→ Exercise
Once you have read the records below, restate them word for word.

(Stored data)
--- START ---

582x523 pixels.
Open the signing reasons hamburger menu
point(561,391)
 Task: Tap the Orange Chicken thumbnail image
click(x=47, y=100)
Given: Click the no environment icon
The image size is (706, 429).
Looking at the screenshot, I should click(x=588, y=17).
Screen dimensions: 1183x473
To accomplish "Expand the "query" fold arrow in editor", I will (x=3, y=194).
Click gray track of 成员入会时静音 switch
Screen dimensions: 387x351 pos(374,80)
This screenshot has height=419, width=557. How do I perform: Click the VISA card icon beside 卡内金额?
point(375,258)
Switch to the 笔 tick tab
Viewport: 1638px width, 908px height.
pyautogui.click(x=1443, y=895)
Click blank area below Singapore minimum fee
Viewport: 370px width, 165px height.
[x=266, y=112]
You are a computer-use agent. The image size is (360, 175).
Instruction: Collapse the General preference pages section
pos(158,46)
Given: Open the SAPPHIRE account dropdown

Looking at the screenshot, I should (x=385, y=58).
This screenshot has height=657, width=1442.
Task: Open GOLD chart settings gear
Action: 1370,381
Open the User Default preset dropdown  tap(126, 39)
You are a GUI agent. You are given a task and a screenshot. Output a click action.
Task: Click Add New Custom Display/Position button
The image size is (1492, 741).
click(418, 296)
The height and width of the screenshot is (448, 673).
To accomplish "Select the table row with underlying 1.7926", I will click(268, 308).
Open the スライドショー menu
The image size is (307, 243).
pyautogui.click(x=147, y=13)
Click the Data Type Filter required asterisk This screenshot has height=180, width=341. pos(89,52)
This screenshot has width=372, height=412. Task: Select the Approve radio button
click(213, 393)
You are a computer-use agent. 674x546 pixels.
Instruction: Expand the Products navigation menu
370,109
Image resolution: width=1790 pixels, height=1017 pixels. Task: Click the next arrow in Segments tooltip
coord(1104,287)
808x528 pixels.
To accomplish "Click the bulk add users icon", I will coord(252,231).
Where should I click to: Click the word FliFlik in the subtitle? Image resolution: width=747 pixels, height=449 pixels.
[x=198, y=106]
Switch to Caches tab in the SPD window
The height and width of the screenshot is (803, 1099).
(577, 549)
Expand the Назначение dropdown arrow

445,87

--- END ---

→ Result of this task
582x523 pixels.
Open the signing reasons hamburger menu
point(561,391)
 Task: Tap the Orange Chicken thumbnail image
click(x=47, y=100)
Given: Click the no environment icon
The image size is (706, 429).
Looking at the screenshot, I should click(x=588, y=17).
Screen dimensions: 1183x473
To accomplish "Expand the "query" fold arrow in editor", I will (x=3, y=194).
Click gray track of 成员入会时静音 switch
Screen dimensions: 387x351 pos(374,80)
This screenshot has height=419, width=557. How do I perform: Click the VISA card icon beside 卡内金额?
point(375,258)
Switch to the 笔 tick tab
Viewport: 1638px width, 908px height.
pyautogui.click(x=1443, y=895)
Click blank area below Singapore minimum fee
Viewport: 370px width, 165px height.
[x=266, y=112]
You are a computer-use agent. The image size is (360, 175).
Instruction: Collapse the General preference pages section
pos(158,46)
Given: Open the SAPPHIRE account dropdown

Looking at the screenshot, I should (x=385, y=58).
This screenshot has height=657, width=1442.
Task: Open GOLD chart settings gear
Action: 1370,381
Open the User Default preset dropdown  tap(126, 39)
You are a GUI agent. You are given a task and a screenshot. Output a click action.
Task: Click Add New Custom Display/Position button
The image size is (1492, 741).
click(418, 296)
The height and width of the screenshot is (448, 673).
To accomplish "Select the table row with underlying 1.7926", I will click(268, 308).
Open the スライドショー menu
The image size is (307, 243).
pyautogui.click(x=147, y=13)
Click the Data Type Filter required asterisk This screenshot has height=180, width=341. pos(89,52)
This screenshot has width=372, height=412. Task: Select the Approve radio button
click(213, 393)
You are a computer-use agent. 674x546 pixels.
Instruction: Expand the Products navigation menu
370,109
Image resolution: width=1790 pixels, height=1017 pixels. Task: Click the next arrow in Segments tooltip
coord(1104,287)
808x528 pixels.
To accomplish "Click the bulk add users icon", I will coord(252,231).
Where should I click to: Click the word FliFlik in the subtitle? Image resolution: width=747 pixels, height=449 pixels.
[x=198, y=106]
Switch to Caches tab in the SPD window
The height and width of the screenshot is (803, 1099).
(577, 549)
Expand the Назначение dropdown arrow

445,87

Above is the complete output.